Exercise material Block Start

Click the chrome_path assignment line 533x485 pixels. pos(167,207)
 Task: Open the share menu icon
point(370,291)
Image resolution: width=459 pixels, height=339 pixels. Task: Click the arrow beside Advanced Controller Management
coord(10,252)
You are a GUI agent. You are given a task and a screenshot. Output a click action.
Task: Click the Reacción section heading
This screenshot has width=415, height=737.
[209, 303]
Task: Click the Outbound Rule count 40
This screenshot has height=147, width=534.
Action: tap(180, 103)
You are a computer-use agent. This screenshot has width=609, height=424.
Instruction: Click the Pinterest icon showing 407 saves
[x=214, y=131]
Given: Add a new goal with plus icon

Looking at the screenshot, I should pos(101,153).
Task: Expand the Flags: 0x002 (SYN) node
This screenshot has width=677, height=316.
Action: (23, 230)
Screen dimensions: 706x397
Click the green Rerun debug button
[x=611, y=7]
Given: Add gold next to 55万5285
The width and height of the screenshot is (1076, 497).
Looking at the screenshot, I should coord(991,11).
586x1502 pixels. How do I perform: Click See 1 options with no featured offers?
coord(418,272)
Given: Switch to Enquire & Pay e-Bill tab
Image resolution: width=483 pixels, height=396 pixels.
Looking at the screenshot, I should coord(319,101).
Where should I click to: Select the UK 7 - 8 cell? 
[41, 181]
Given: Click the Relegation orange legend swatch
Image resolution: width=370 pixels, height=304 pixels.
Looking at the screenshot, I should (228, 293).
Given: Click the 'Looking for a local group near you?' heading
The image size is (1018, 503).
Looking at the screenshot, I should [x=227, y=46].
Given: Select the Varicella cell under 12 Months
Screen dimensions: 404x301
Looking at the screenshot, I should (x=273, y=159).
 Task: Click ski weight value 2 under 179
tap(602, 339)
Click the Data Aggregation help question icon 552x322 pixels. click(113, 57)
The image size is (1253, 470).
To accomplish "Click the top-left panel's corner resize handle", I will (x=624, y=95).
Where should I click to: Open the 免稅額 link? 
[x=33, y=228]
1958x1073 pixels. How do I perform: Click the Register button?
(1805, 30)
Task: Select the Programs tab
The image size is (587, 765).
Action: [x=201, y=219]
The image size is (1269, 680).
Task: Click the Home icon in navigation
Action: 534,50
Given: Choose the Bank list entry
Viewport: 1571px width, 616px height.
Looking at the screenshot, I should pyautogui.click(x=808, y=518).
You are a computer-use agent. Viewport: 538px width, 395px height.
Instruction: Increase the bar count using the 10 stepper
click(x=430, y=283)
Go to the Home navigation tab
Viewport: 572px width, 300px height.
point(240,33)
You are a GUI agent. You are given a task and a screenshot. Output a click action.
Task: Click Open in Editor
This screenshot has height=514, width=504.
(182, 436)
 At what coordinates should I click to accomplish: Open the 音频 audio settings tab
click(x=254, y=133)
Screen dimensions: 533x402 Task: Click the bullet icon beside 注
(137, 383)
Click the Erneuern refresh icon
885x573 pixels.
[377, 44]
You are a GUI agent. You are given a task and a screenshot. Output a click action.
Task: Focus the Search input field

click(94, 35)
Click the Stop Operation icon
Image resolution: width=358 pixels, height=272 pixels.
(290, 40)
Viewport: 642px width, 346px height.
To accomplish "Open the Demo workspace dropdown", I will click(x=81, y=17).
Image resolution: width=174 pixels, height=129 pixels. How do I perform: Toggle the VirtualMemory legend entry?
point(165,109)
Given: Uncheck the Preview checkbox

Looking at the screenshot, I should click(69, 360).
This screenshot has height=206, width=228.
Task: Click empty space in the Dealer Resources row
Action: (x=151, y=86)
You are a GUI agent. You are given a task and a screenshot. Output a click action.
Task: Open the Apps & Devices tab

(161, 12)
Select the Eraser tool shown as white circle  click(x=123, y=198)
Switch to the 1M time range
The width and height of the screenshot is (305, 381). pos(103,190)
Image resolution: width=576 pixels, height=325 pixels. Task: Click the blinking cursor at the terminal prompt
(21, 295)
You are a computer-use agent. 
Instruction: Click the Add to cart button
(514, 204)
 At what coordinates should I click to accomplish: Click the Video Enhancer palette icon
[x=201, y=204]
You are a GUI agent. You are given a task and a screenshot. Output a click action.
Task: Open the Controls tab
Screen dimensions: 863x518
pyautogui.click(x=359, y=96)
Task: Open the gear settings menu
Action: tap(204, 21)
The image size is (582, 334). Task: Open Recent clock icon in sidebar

Exercise material Block End

Could you transcribe all of the data exactly as it is given?

● **Result for this exercise**
Click the chrome_path assignment line 533x485 pixels. pos(167,207)
 Task: Open the share menu icon
point(370,291)
Image resolution: width=459 pixels, height=339 pixels. Task: Click the arrow beside Advanced Controller Management
coord(10,252)
You are a GUI agent. You are given a task and a screenshot. Output a click action.
Task: Click the Reacción section heading
This screenshot has width=415, height=737.
[209, 303]
Task: Click the Outbound Rule count 40
This screenshot has height=147, width=534.
Action: tap(180, 103)
You are a computer-use agent. This screenshot has width=609, height=424.
Instruction: Click the Pinterest icon showing 407 saves
[x=214, y=131]
Given: Add a new goal with plus icon

Looking at the screenshot, I should pos(101,153).
Task: Expand the Flags: 0x002 (SYN) node
This screenshot has width=677, height=316.
Action: (23, 230)
Screen dimensions: 706x397
Click the green Rerun debug button
[x=611, y=7]
Given: Add gold next to 55万5285
The width and height of the screenshot is (1076, 497).
Looking at the screenshot, I should coord(991,11).
586x1502 pixels. How do I perform: Click See 1 options with no featured offers?
coord(418,272)
Given: Switch to Enquire & Pay e-Bill tab
Image resolution: width=483 pixels, height=396 pixels.
Looking at the screenshot, I should coord(319,101).
Where should I click to: Select the UK 7 - 8 cell? 
[41, 181]
Given: Click the Relegation orange legend swatch
Image resolution: width=370 pixels, height=304 pixels.
Looking at the screenshot, I should (228, 293).
Given: Click the 'Looking for a local group near you?' heading
The image size is (1018, 503).
Looking at the screenshot, I should [x=227, y=46].
Given: Select the Varicella cell under 12 Months
Screen dimensions: 404x301
Looking at the screenshot, I should (x=273, y=159).
 Task: Click ski weight value 2 under 179
tap(602, 339)
Click the Data Aggregation help question icon 552x322 pixels. click(113, 57)
The image size is (1253, 470).
To accomplish "Click the top-left panel's corner resize handle", I will (x=624, y=95).
Where should I click to: Open the 免稅額 link? 
[x=33, y=228]
1958x1073 pixels. How do I perform: Click the Register button?
(1805, 30)
Task: Select the Programs tab
The image size is (587, 765).
Action: [x=201, y=219]
The image size is (1269, 680).
Task: Click the Home icon in navigation
Action: 534,50
Given: Choose the Bank list entry
Viewport: 1571px width, 616px height.
Looking at the screenshot, I should pyautogui.click(x=808, y=518).
You are a computer-use agent. Viewport: 538px width, 395px height.
Instruction: Increase the bar count using the 10 stepper
click(x=430, y=283)
Go to the Home navigation tab
Viewport: 572px width, 300px height.
point(240,33)
You are a GUI agent. You are given a task and a screenshot. Output a click action.
Task: Click Open in Editor
This screenshot has height=514, width=504.
(182, 436)
 At what coordinates should I click to accomplish: Open the 音频 audio settings tab
click(x=254, y=133)
Screen dimensions: 533x402 Task: Click the bullet icon beside 注
(137, 383)
Click the Erneuern refresh icon
885x573 pixels.
[377, 44]
You are a GUI agent. You are given a task and a screenshot. Output a click action.
Task: Focus the Search input field

click(94, 35)
Click the Stop Operation icon
Image resolution: width=358 pixels, height=272 pixels.
(290, 40)
Viewport: 642px width, 346px height.
To accomplish "Open the Demo workspace dropdown", I will click(x=81, y=17).
Image resolution: width=174 pixels, height=129 pixels. How do I perform: Toggle the VirtualMemory legend entry?
point(165,109)
Given: Uncheck the Preview checkbox

Looking at the screenshot, I should click(69, 360).
This screenshot has height=206, width=228.
Task: Click empty space in the Dealer Resources row
Action: (x=151, y=86)
You are a GUI agent. You are given a task and a screenshot. Output a click action.
Task: Open the Apps & Devices tab

(161, 12)
Select the Eraser tool shown as white circle  click(x=123, y=198)
Switch to the 1M time range
The width and height of the screenshot is (305, 381). pos(103,190)
Image resolution: width=576 pixels, height=325 pixels. Task: Click the blinking cursor at the terminal prompt
(21, 295)
You are a computer-use agent. 
Instruction: Click the Add to cart button
(514, 204)
 At what coordinates should I click to accomplish: Click the Video Enhancer palette icon
[x=201, y=204]
You are a GUI agent. You are given a task and a screenshot. Output a click action.
Task: Open the Controls tab
Screen dimensions: 863x518
pyautogui.click(x=359, y=96)
Task: Open the gear settings menu
Action: tap(204, 21)
The image size is (582, 334). Task: Open Recent clock icon in sidebar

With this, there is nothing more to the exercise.